Amazon.com (NASDAQ:AMZN) is at it again, improving its bustling little bundle of cloud-computing services. Don't these guys know that December is supposed to be all about retail?

Yep, in the midst of the holiday shopping season, the e-retailer has extended the reach of its Elastic Computing Cloud overseas. The service has been running on a few American computing clusters so far, and now developers can choose to deploy their cloudy applications in Europe as well. Developers have been clamoring for this option, because Europe is a large and highly connected market. Local servers will always deliver snappier service.

The European servers start out supporting only Unix/Linux environments, with support for Microsoft (NASDAQ:MSFT) Windows lagging a bit behind. You pay about 10% more for the convenience of using machines a continent away from Amazon's home turf, but it's still pay-as-you-go. Run a server instance for an hour, pay for an hour of computing time.

Let me just remind everyone once again how incredibly relevant the EC2 and its sister services are to long-term investors. Cloud computing is still in its infancy, and behemoths like IBM (NYSE:IBM) and Google (NASDAQ:GOOG) are only starting to figure out how to share their massive computing infrastructures with small businesses and regular people everywhere.

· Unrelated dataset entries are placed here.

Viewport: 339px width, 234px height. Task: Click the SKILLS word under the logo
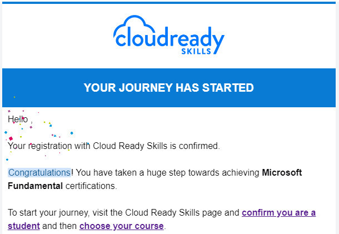click(196, 51)
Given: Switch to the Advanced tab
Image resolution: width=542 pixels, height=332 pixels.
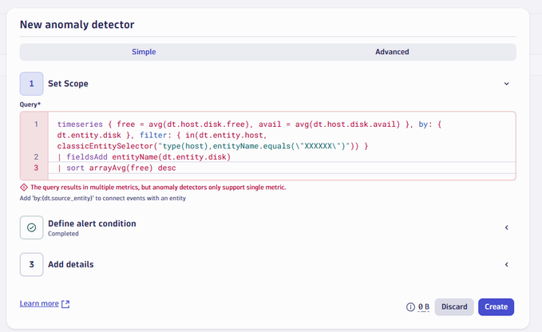Looking at the screenshot, I should 392,52.
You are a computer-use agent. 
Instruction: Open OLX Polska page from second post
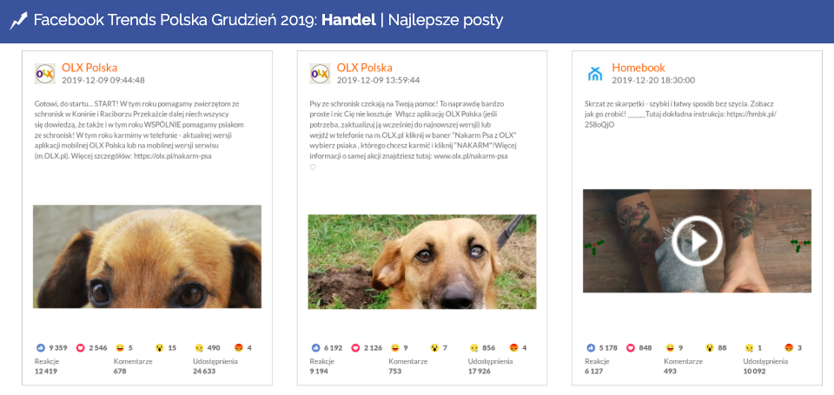click(x=364, y=67)
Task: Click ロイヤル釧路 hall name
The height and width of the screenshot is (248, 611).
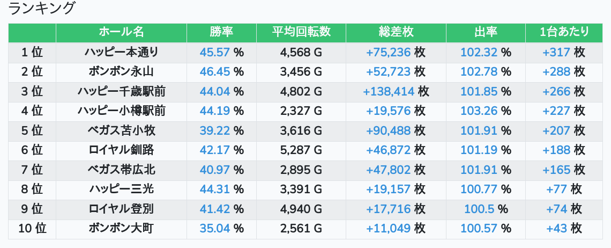Action: (x=121, y=150)
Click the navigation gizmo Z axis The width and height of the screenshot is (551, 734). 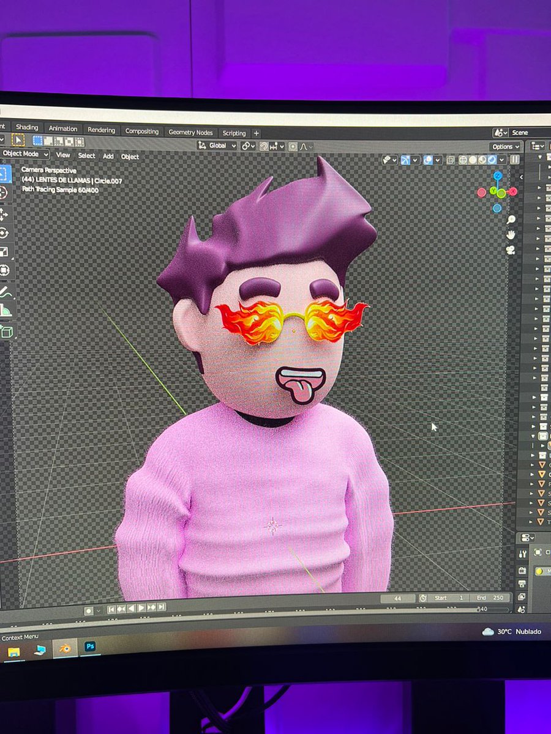coord(498,176)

Think Web 2.0 squared. Software-as-a-service on steroids. Outsourcing the hardware while keeping full control over software. Any day now, copycat competitors to Amazon's groundbreaking services should start popping up like the broadleaf weeds in my lawn, powered by virtualization packages from Microsoft, VMware (NYSE:VMW), or Citrix Systems (NASDAQ:CTXS). If I were a server hosting specialist like Rackspace Hosting (NYSE:RAX), I'd start working harder on my own virtual hosting products.

If Amazon doesn't make serious money from the EC2 platform in a year or two, I'll eat my jingly cap -- hold the salt.